Watch the public hearing and testimony around this agreement 10/6 2014

Learn the 10 items we're fighting to achieve through the Clean Energy Partnership

How We Got Here:

This agreement is the result of three years of intense organizing by Minneapolis Energy Options (now expanded as Community Power) in three basic phases:
  1. 2012: broad-based coalition-building with neighborhood groups, local business associations, environmental justice organizations, youth orgs, labor, and economic justice advocates.
  2. 2013: a massive grassroots campaign to push the city government to place an initiative on the ballot that would authorize (not require) the formation of a city-owned utility.

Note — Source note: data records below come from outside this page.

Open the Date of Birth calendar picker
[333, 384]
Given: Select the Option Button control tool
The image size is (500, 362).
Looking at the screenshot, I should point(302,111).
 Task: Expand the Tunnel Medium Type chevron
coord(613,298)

We reached 65,000 Minneapolitans (pop 400,000), became a central issue in the City Council and mayoral elections, and were getting 2-5 media hits a week in Twin Cities media markets May-August. We did not end up getting on the ballot, but the process brought us major leverage on many fronts.

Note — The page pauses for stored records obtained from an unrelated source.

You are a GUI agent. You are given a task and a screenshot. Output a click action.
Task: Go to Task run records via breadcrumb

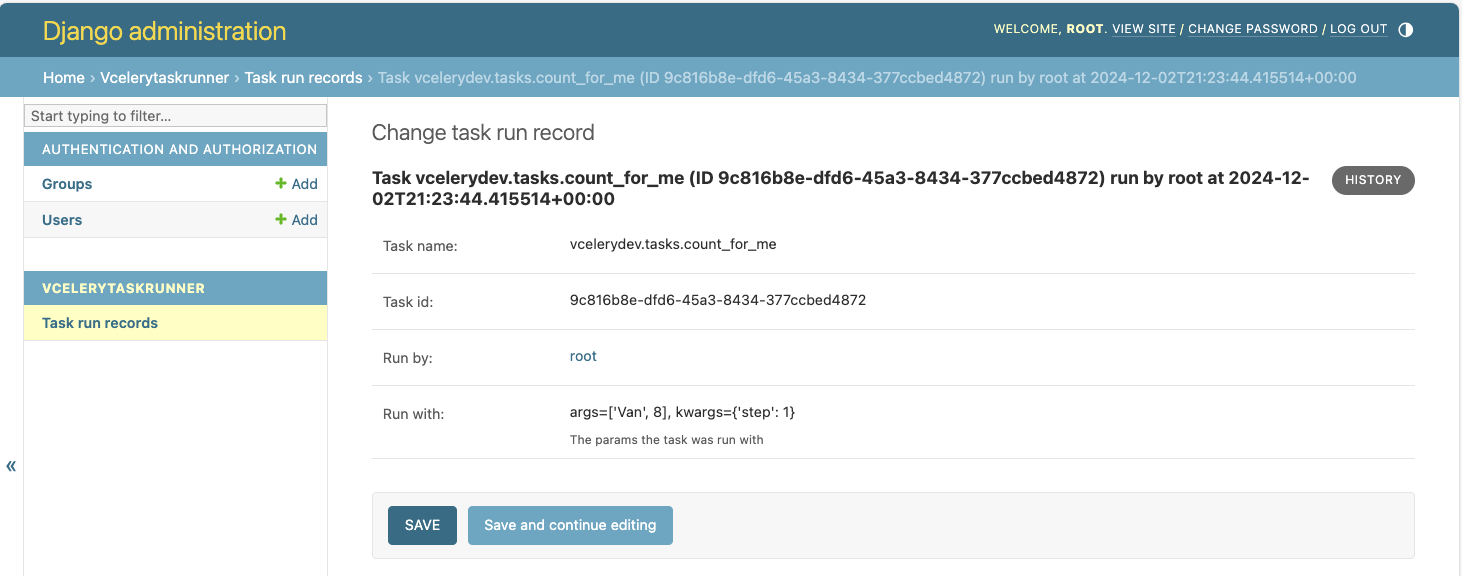pos(304,77)
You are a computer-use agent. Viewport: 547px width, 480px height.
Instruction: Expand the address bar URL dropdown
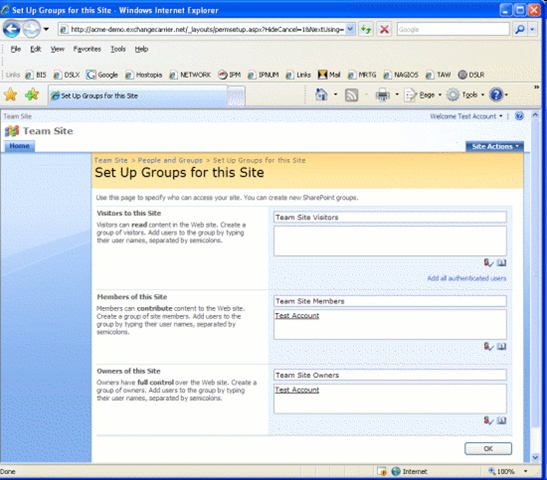pyautogui.click(x=351, y=29)
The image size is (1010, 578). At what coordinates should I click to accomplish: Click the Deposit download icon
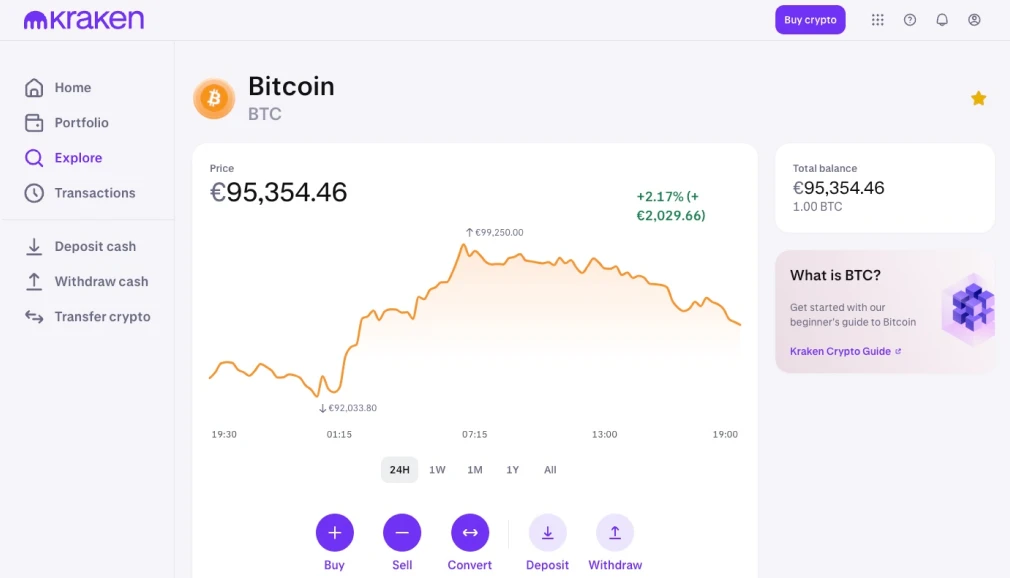pyautogui.click(x=547, y=533)
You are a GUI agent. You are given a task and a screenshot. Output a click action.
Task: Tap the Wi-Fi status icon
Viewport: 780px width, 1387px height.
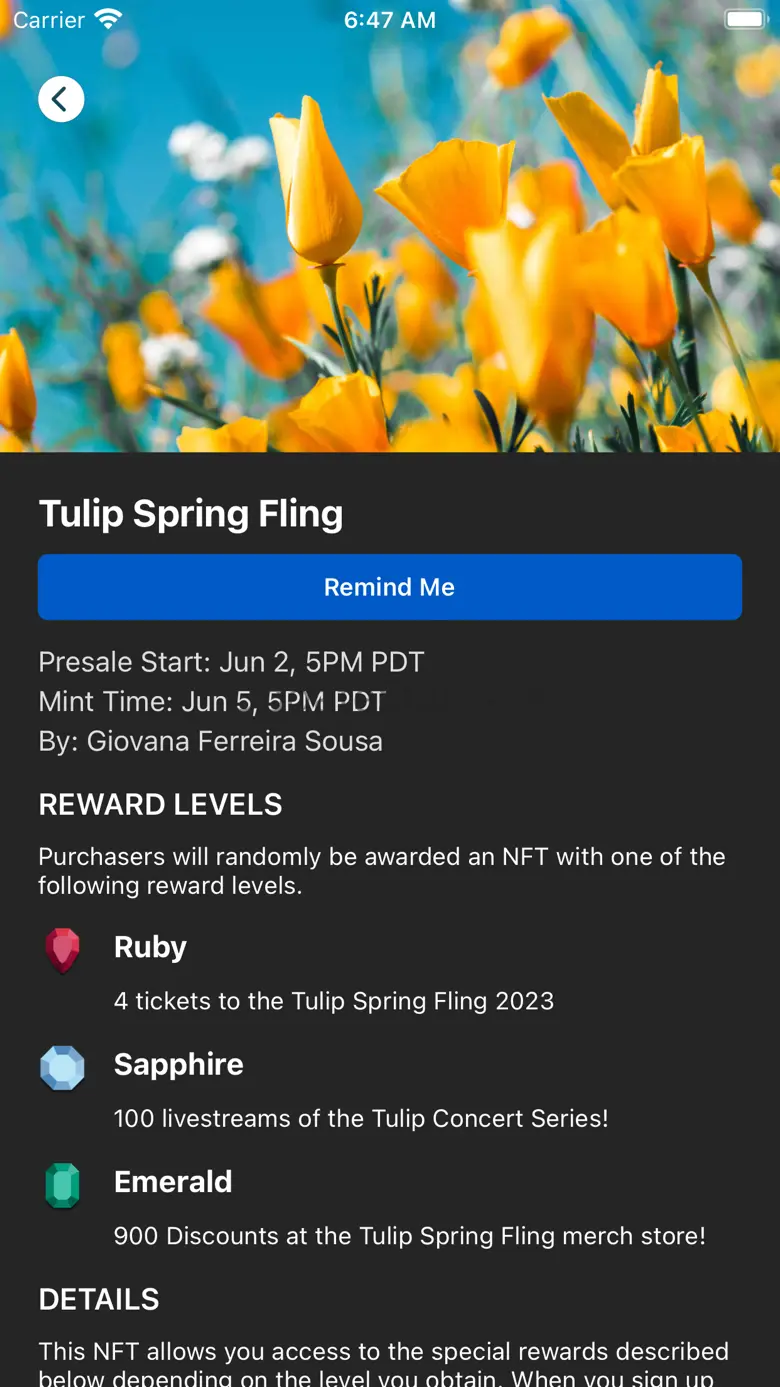pos(108,20)
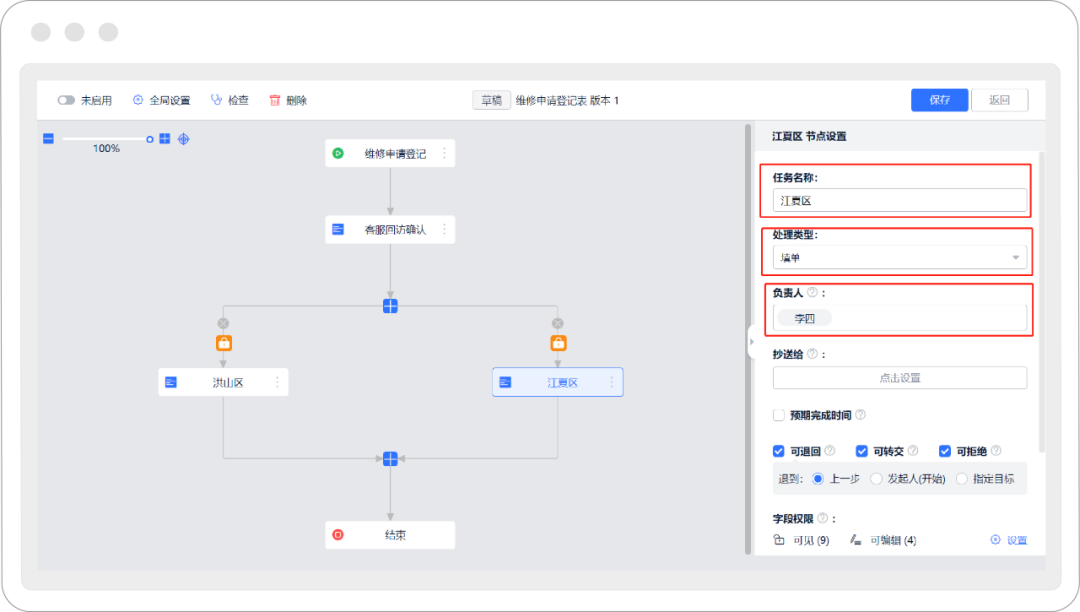Click the zoom in plus icon
This screenshot has height=612, width=1080.
point(165,139)
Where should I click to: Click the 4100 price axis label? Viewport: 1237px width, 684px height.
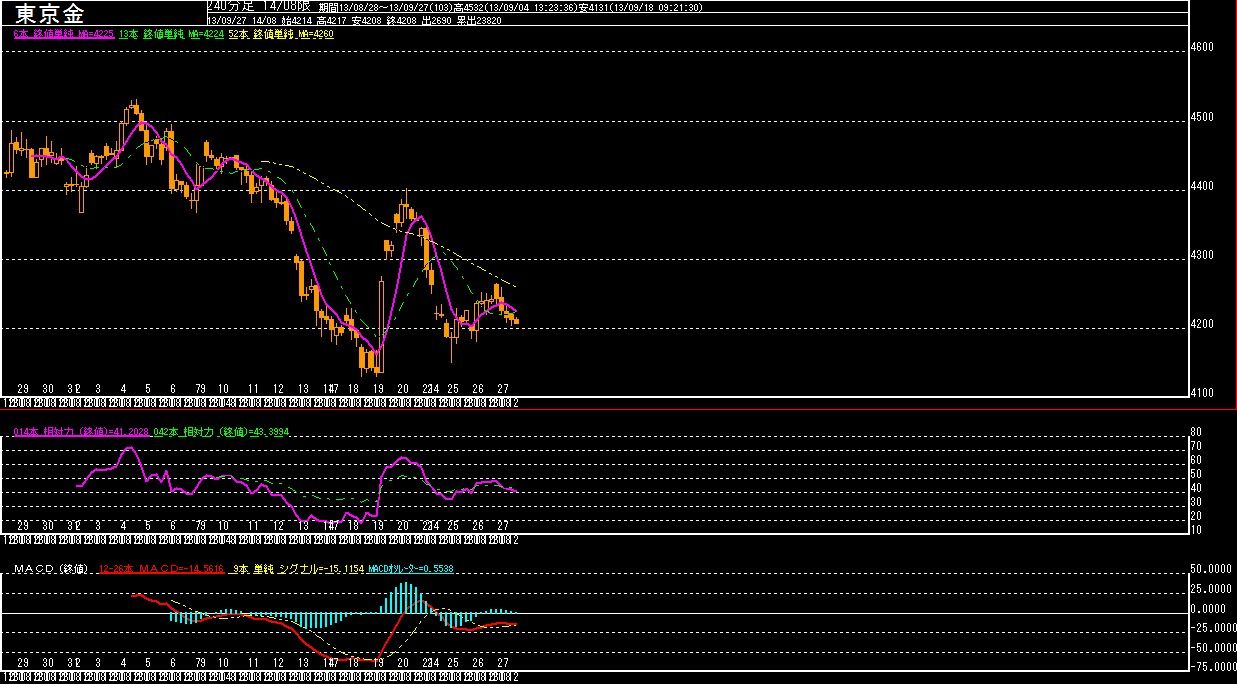coord(1201,393)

  3. 2014: deep community education (we've run over 65 popular education events engaging at least 650 residents) and grassroots advocacy pushing the city-council to take bold action on the energy vision it established in 2013. This culminated in getting this agreement.
  4. 2015: continued community education, observation of & engagement with partnership to pressure partners towards accountability, equity, & comprehensive action.  
We're at a key turning point, not the end of the journey. Now we start the real work of getting stuff done.
Accomplishments of the Clean Energy Partnership so far: 
  1. On October 14th, 2015, the Partnership launched its Building Energy Challenge program to encourage energy efficiency improvements among various types of commercial buildings.
  2. On October 15th, 2015, Xcel filed a strategic system-wide plan to retrofit their existing streetlight fixtures with LED lights over the next 5 years. Mayor Betsy Hodges has allocated $400,000 in her 2016 budget proposal for LED streetlight conversions. The City will work with Xcel on an implementation timetable identifying priority areas for streetlight retrofits.
  3. In the fall of 2015, Xcel Energy and CenterPoint Energy have jointly launched a streamlined multi-family building energy efficiency program. Energy users who pay utility bills to both Xcel and Centerpoint will now have a single point of contact for whole building energy efficiency opportunities and audits. 
  4. In September 2015, the City of Minneapolis bought down the usual $70 cost of Home Energy Squad® visits and started offering them for free to income qualified residents though fliers sent out in municipal water bills. As an additional measure to encourage energy efficiency improvements in the residential sector, the City had also offered no-interest financing for any home insulation and air sealing upgrades recommended by the Home Energy Squad visits.